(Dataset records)
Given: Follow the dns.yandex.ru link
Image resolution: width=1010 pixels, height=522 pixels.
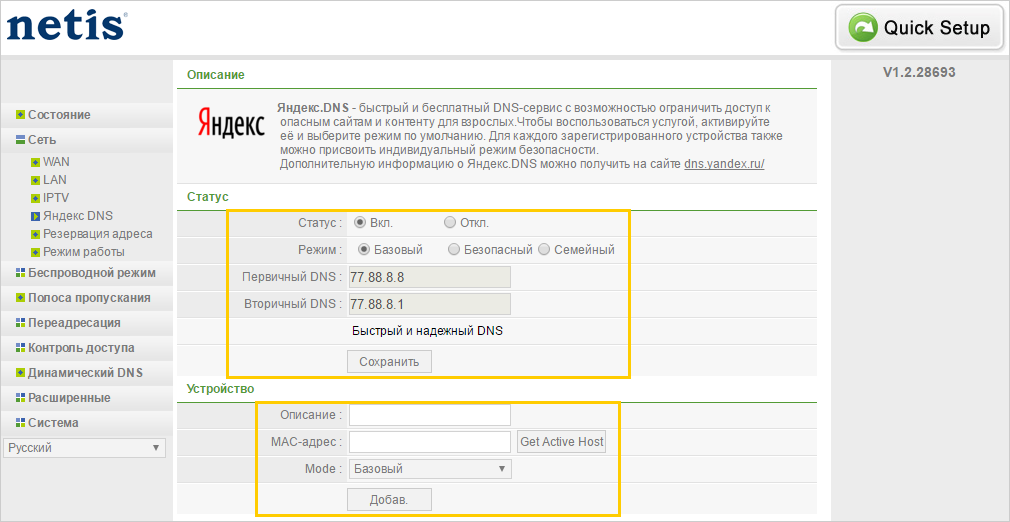Looking at the screenshot, I should tap(724, 163).
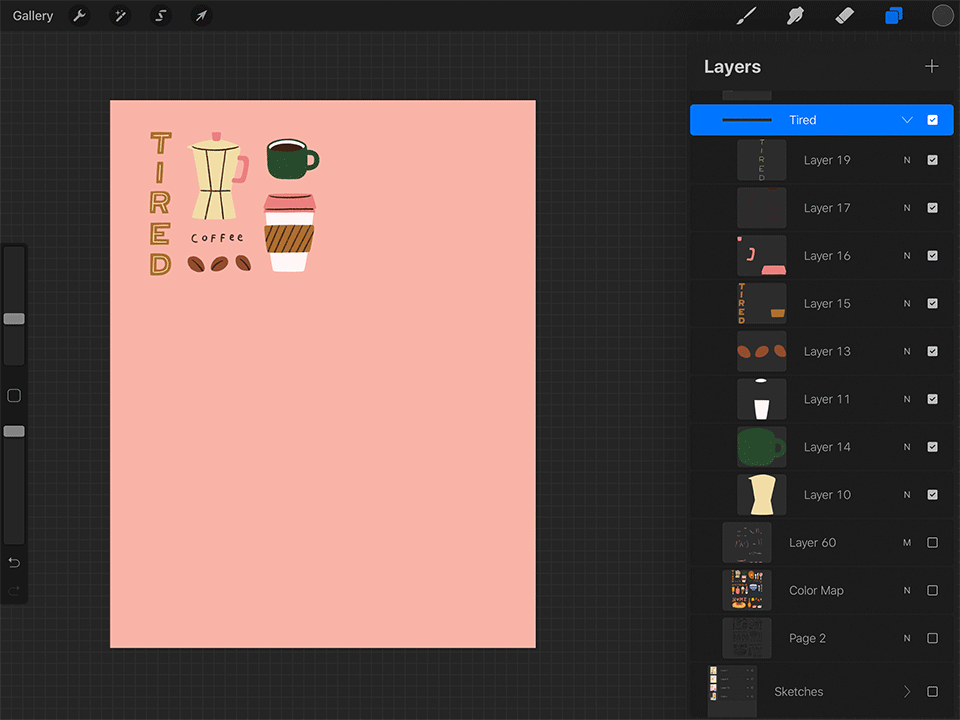
Task: Expand the Sketches group chevron
Action: [x=907, y=691]
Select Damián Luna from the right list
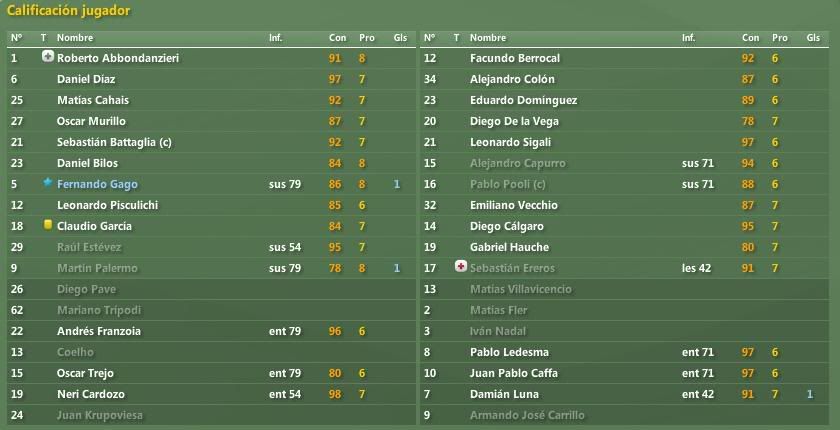This screenshot has height=430, width=840. (x=625, y=395)
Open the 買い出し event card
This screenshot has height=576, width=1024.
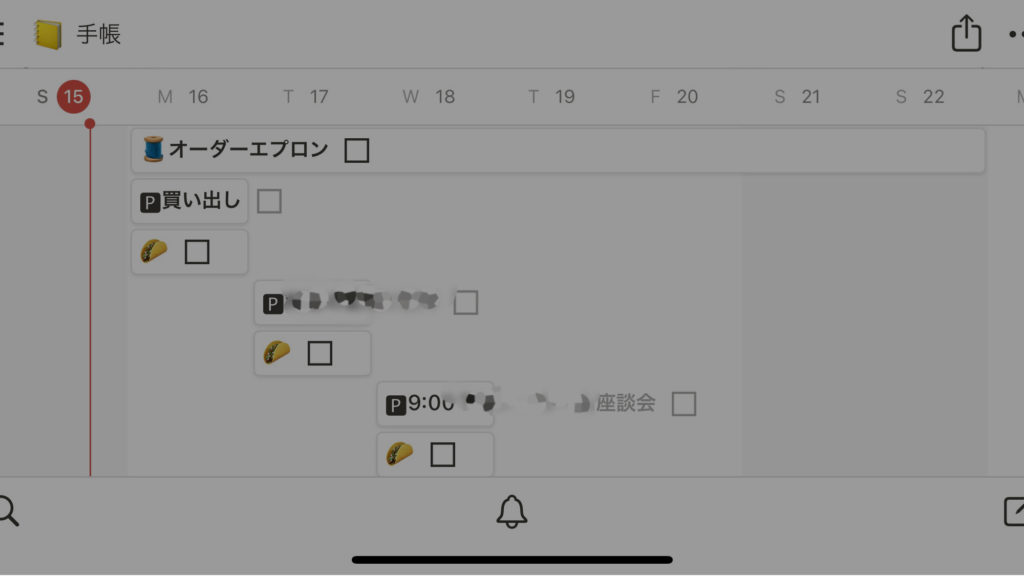pos(189,201)
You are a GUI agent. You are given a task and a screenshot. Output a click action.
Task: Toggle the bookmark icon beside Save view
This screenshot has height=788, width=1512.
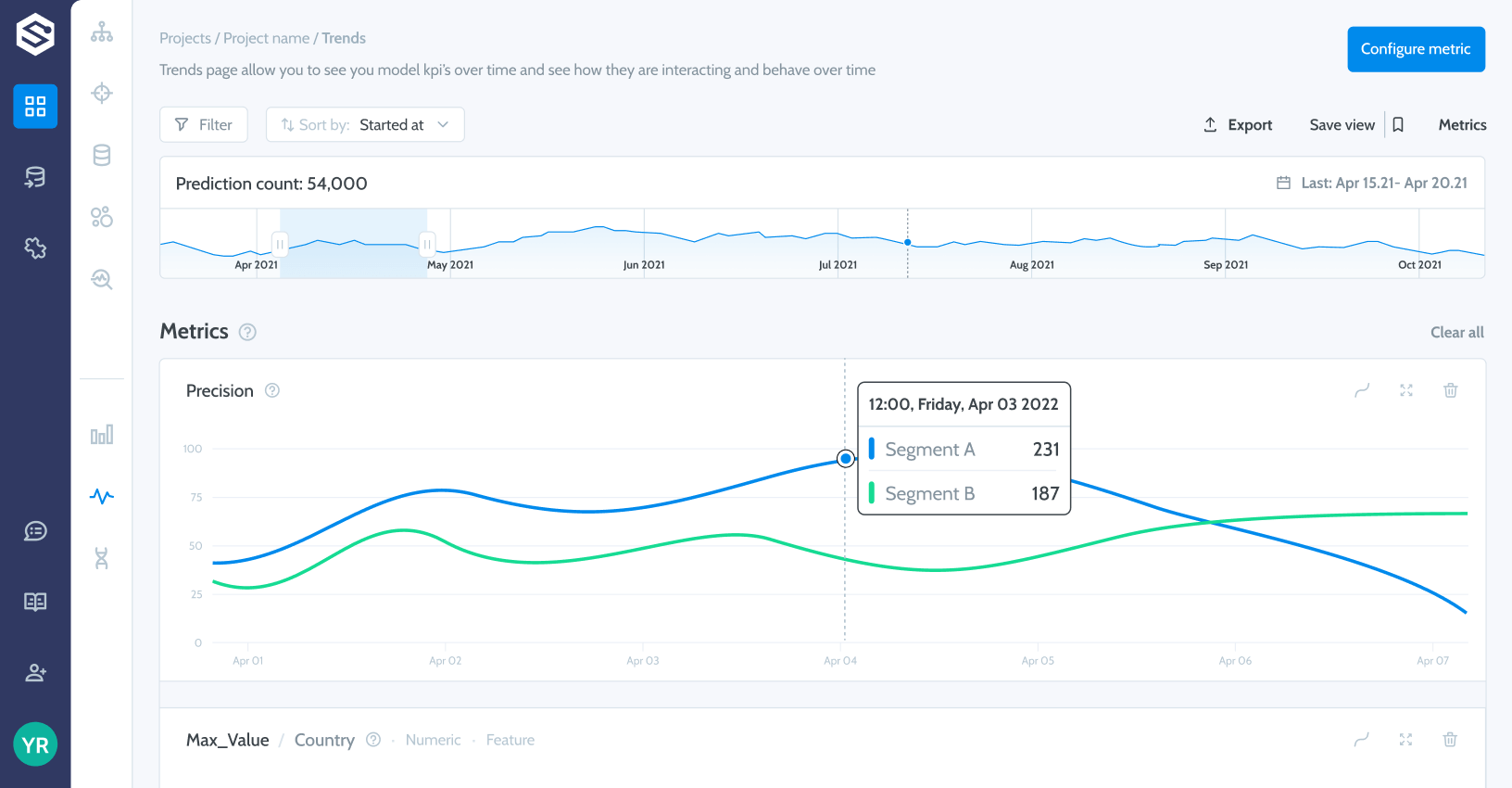click(x=1399, y=125)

> [PROBLEM REQUIREMENTS]
Every line from the one containing "Task: Toggle the" through the end of the entries above, both included, should be extracted exactly, with pictures left out.

> [COMPLETED TASK]
Task: Toggle the bookmark icon beside Save view
This screenshot has height=788, width=1512.
click(x=1399, y=125)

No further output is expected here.